Department of Mechanical Engineering, Khalifa University of Science and Technology, Abu Dhabi 127788, United Arab Emirates.
Department of Aerospace Engineering, Khalifa University of Science and Technology, Abu Dhabi 127788, United Arab Emirates.
J Chem Phys. 2019 Feb 7;150(5):054901. doi: 10.1063/1.5079835.

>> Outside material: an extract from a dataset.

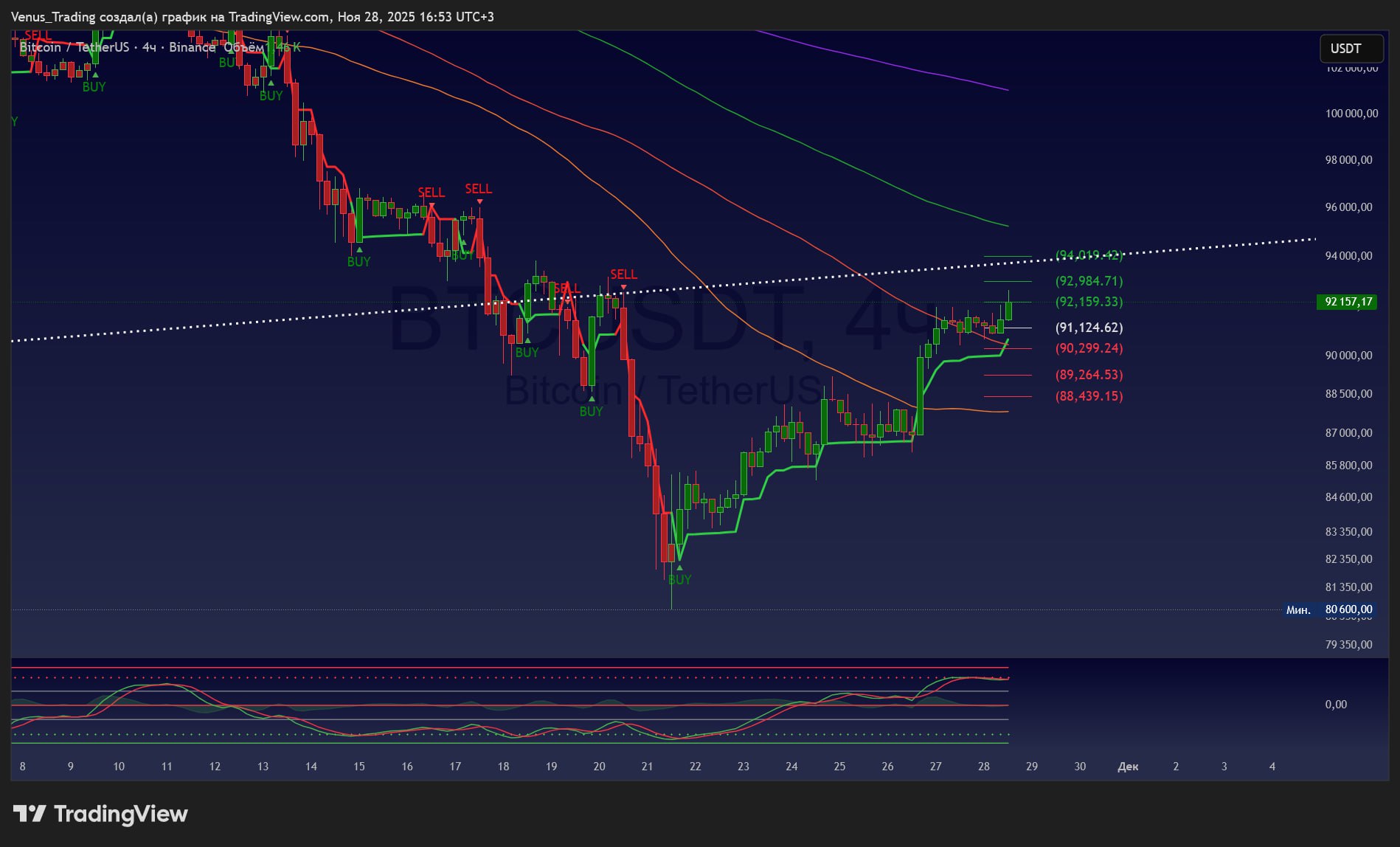The height and width of the screenshot is (847, 1400).
Task: Click the Bitcoin / TetherUS symbol title
Action: [74, 47]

We have used a dissipative particle dynamics (DPD) model to study the movement of microparticles in a microfluidic device at extremely low Reynolds number (Re). The particles, immersed in a medium, are transported in the microchannel by a flow force and deflected transversely by an external force along the way. An in-house Fortran code is developed to simulate a two-dimensional fluid flow using DPD at Re ≥ 0.0005, which is two orders of magnitude less than the minimum Re value previously reported in the DPD literature. The DPD flow profile is verified by comparing it with the exact solution of Hagen-Poiseuille flow. A bioparticle based on a rigid spring-bead model is introduced in the DPD fluid, and the employed model is verified via comparing the velocity profile past a stationary infinite cylinder against the profile obtained via the finite element method. Moreover, the drag force and drag coefficient on the stationary cylinder are also computed and compared with the reported literature results. Dielectrophoresis (DEP) is investigated as a case study for the proposed DPD model to compute the trajectories of red blood cells in a microfluidic device. A mapping mechanism to scale the external deflecting force from the physical to DPD domain is performed. We designed and built our own experimental setup with the aim to compare the experimental trajectories of cells in a microfluidic device to validate our DPD model. These experimental results are used to investigate the dependence of the trajectory results on the Reynolds number and the Schmidt number. The numerical results agree well with the experiment results, and it is found that the Schmidt number is not a significant parameter for the current application; Reynolds numbers combined with the DEP-to-drag force ratio are the only important parameters influencing the behavior of particles inside the microchannel.
我们使用耗散粒子动力学(DPD)模型研究了在极低雷诺数(Re)下微流控装置中微颗粒的运动。颗粒沉浸在介质中,通过流体力在微通道中输送,并在沿途中被外力横向偏转。开发了一个内部 Fortran 代码,用于在 Re≥0.0005 时使用 DPD 模拟二维流体流动,这比以前在 DPD 文献中报道的最小 Re 值低两个数量级。通过将 DPD 流型与 Hagen-Poiseuille 流的精确解进行比较,验证了 DPD 流型。在 DPD 流体中引入了基于刚性弹簧珠模型的生物颗粒,通过将经过静止无限圆柱的速度分布与通过有限元方法获得的速度分布进行比较,验证了所采用的模型。此外,还计算了静止圆柱上的阻力和阻力系数,并与文献报道的结果进行了比较。以介电泳(DEP)为例研究了所提出的 DPD 模型,以计算微流控装置中红细胞的轨迹。执行了一种将外部偏转力从物理域映射到 DPD 域的映射机制。我们设计并建立了自己的实验装置,目的是将细胞在微流控装置中的实验轨迹与我们的 DPD 模型进行比较,以验证我们的模型。这些实验结果用于研究轨迹结果对雷诺数和施密特数的依赖性。数值结果与实验结果吻合良好,发现施密特数不是当前应用的重要参数;雷诺数与 DEP 到阻力的比值是影响微通道内颗粒行为的唯一重要参数。